::: FRAGMENTO SELECCIONADO :::
Lo que pide Camus es que ya ni siquiera se produzca la abolición de la pena de muerte, algo que en la Francia de su época era una injerencia que ya se exigía desde hace demasiado tiempo por toda clase de sectores, sino de hecho que se deja de ocultar la ejecución. La ejecución cuando se oculta, cuando se da en lo más recóndito de cárceles y patíbulos, pierde todo su sentido: la ejecución es un castigo popular, de todos aquello que lo hayan apoyado, y todos ellos deberían estar presentes para ver el resultado de sus afectos. O al menos aquellos que sean capaces de resistir las nauseas que sentirían al saberse exactamente iguales que su ejecutor, estando además rodeados de muchos otros excitados por la idea de ser ese mismo, el asesino de rostro ensombrecido.
::: DATOS DE ENTRADA :::
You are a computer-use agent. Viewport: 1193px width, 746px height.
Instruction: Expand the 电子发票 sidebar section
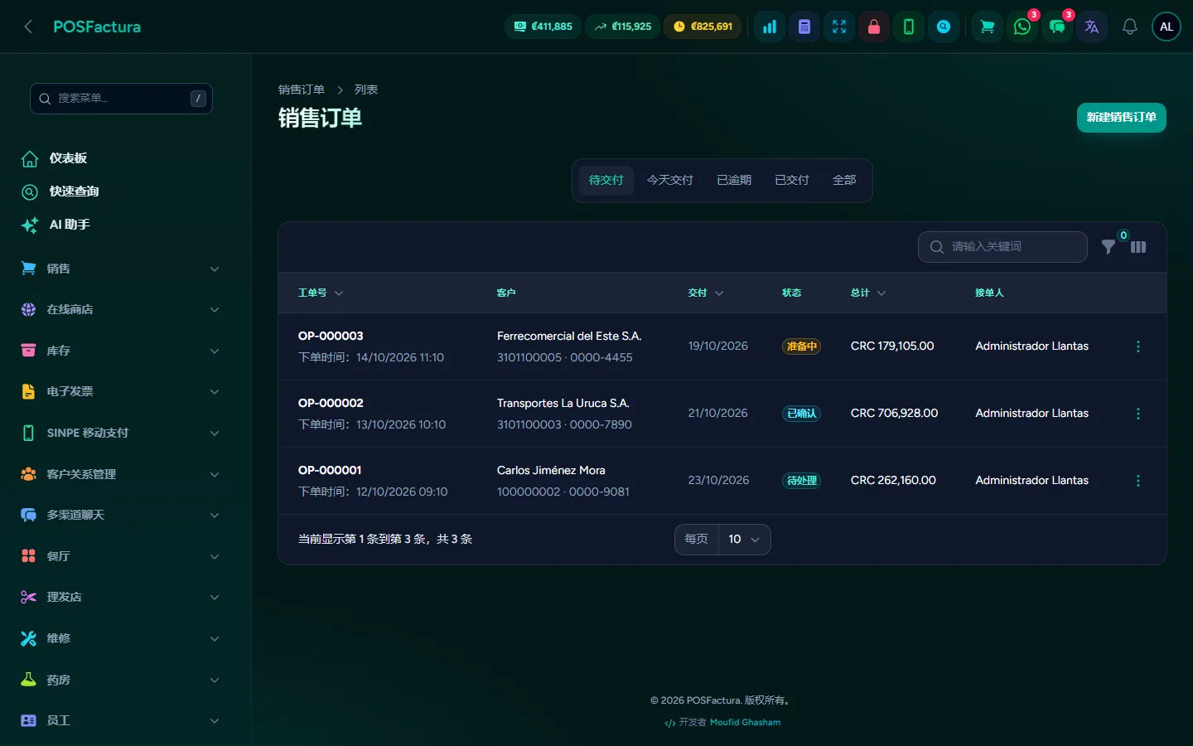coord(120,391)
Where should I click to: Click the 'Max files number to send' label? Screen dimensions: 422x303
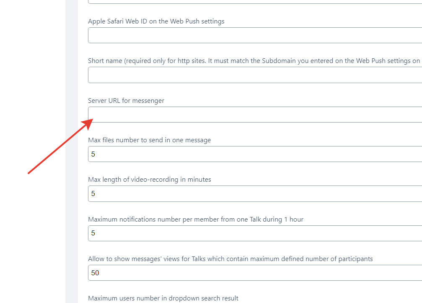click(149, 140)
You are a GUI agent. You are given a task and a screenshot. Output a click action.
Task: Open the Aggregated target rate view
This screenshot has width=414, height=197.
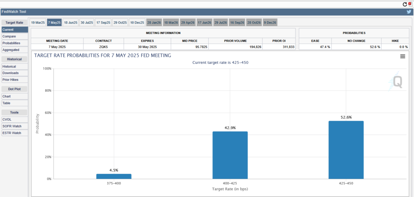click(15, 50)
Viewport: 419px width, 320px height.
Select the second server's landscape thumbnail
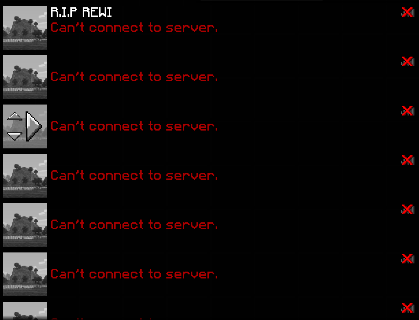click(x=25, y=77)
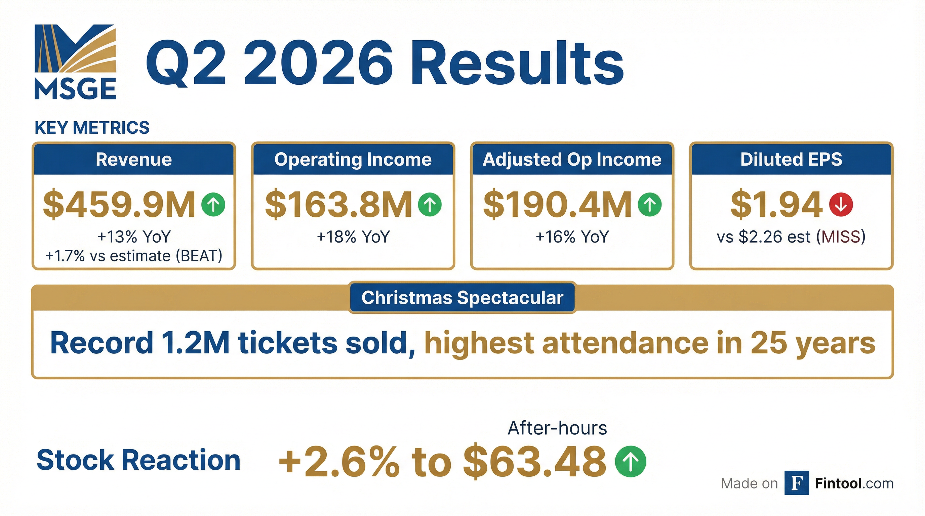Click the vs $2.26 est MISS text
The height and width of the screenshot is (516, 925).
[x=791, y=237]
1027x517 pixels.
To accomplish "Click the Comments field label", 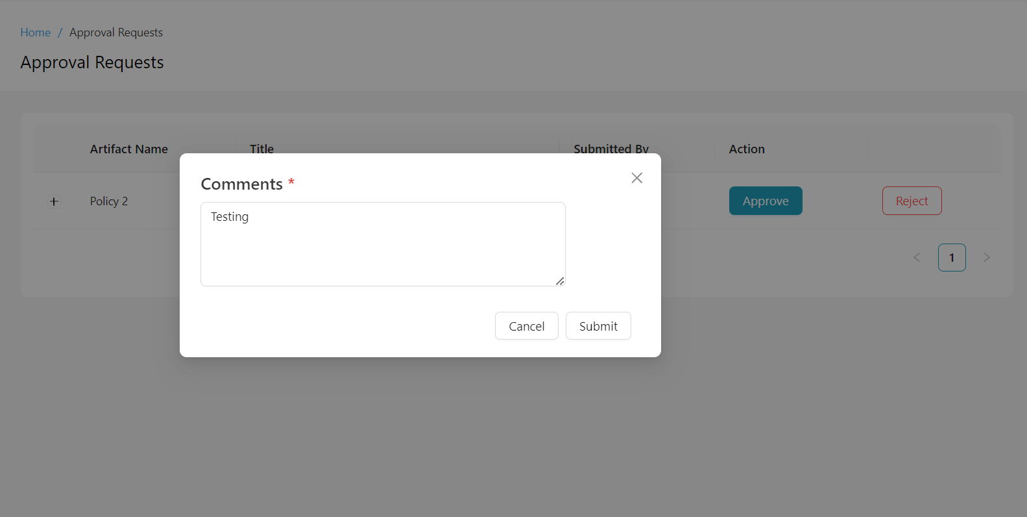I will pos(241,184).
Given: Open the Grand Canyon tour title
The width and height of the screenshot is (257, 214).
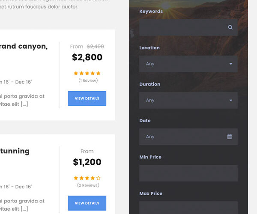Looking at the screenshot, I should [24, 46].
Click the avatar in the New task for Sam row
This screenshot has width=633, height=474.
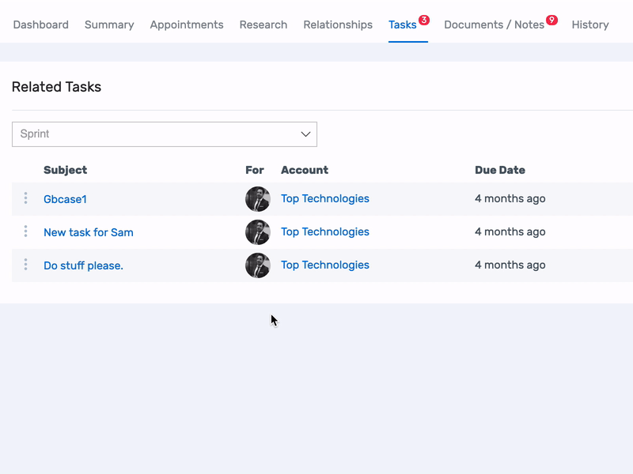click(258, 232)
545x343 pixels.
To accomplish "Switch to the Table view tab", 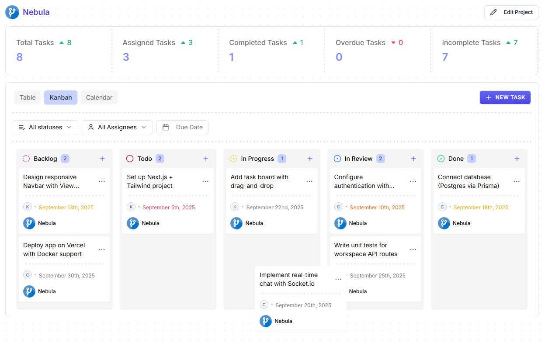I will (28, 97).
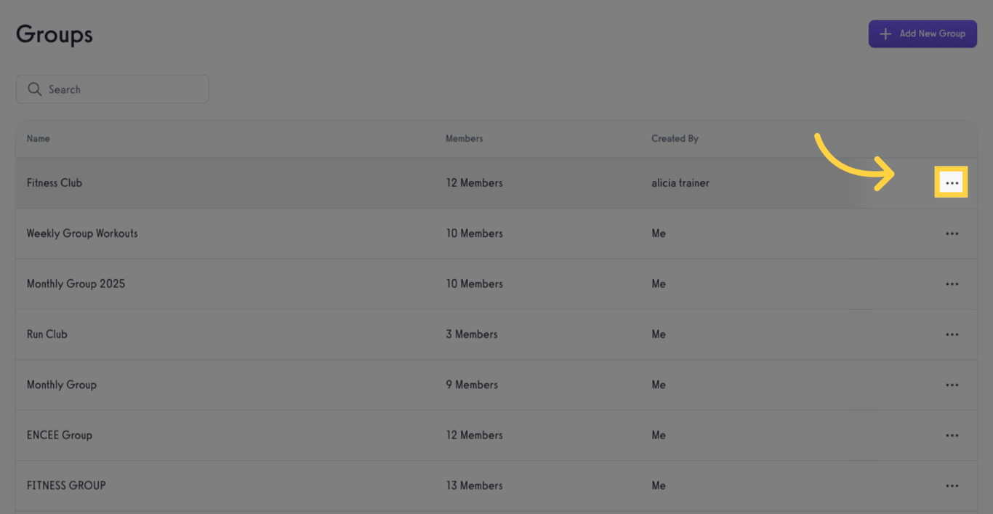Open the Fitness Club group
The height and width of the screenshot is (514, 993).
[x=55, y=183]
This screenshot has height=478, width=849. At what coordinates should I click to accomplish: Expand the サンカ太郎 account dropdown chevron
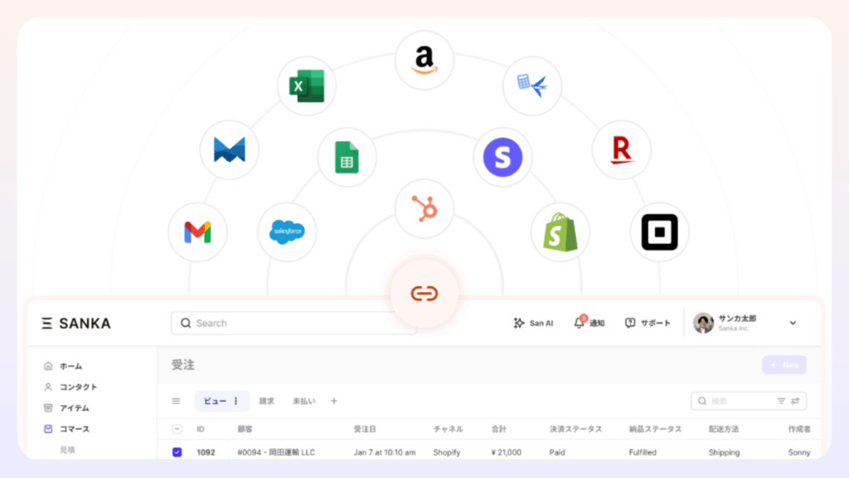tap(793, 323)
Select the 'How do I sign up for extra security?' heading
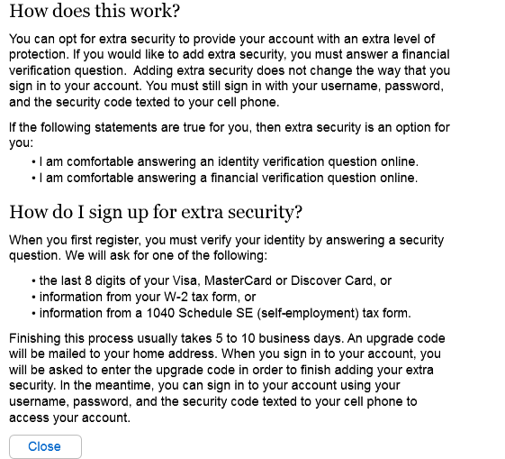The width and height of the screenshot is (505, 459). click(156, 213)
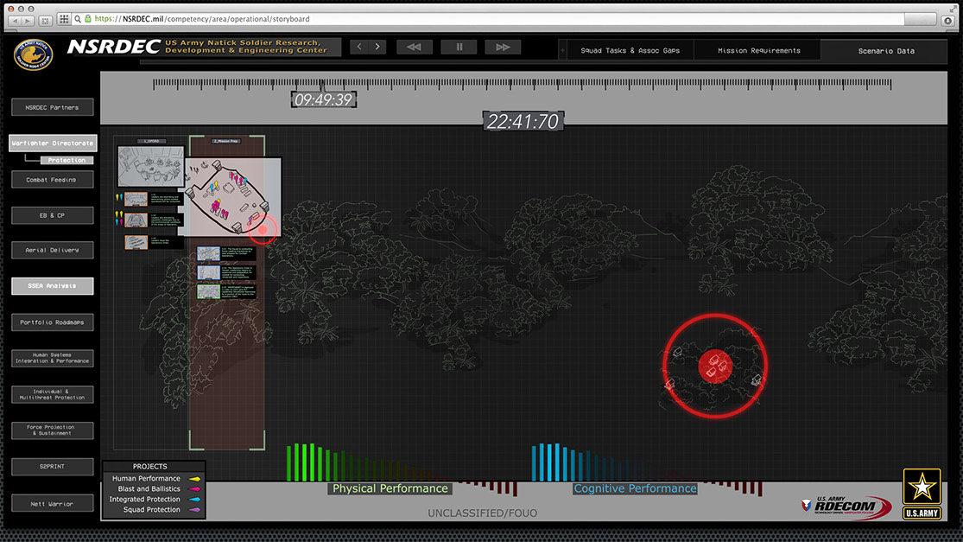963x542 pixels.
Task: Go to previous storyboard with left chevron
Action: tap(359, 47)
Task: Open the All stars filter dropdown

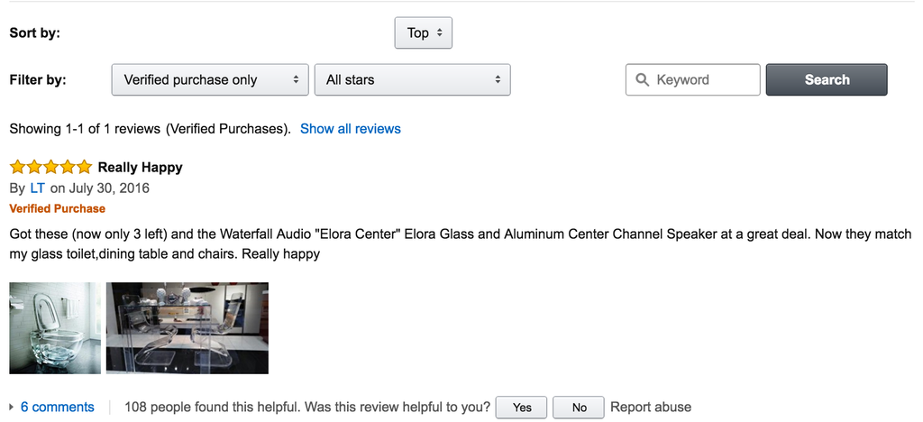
:::
TAREAS:
A – Responde, por favor, estas preguntas sobre el fragmento acerca de Camus:
(i) ¿Qué pide Camus que se deje de hacer con la ejecución?
(ii) ¿Qué clase de castigo es la ejecución, según el fragmento?
(iii) ¿Cómo se describe el rostro del asesino al final del fragmento?
B – Reproduce el texto del fragmento acerca de Camus entre "Lo que pide" y "de rostro ensombrecido.", ambos incluidos.

TUS RESPUESTAS:
A –
(i) Que se deje de ocultar.
(ii) Un castigo popular.
(iii) Ensombrecido.

B –
Lo que pide Camus es que ya ni siquiera se produzca la abolición de la pena de muerte, algo que en la Francia de su época era una injerencia que ya se exigía desde hace demasiado tiempo por toda clase de sectores, sino de hecho que se deja de ocultar la ejecución. La ejecución cuando se oculta, cuando se da en lo más recóndito de cárceles y patíbulos, pierde todo su sentido: la ejecución es un castigo popular, de todos aquello que lo hayan apoyado, y todos ellos deberían estar presentes para ver el resultado de sus afectos. O al menos aquellos que sean capaces de resistir las nauseas que sentirían al saberse exactamente iguales que su ejecutor, estando además rodeados de muchos otros excitados por la idea de ser ese mismo, el asesino de rostro ensombrecido.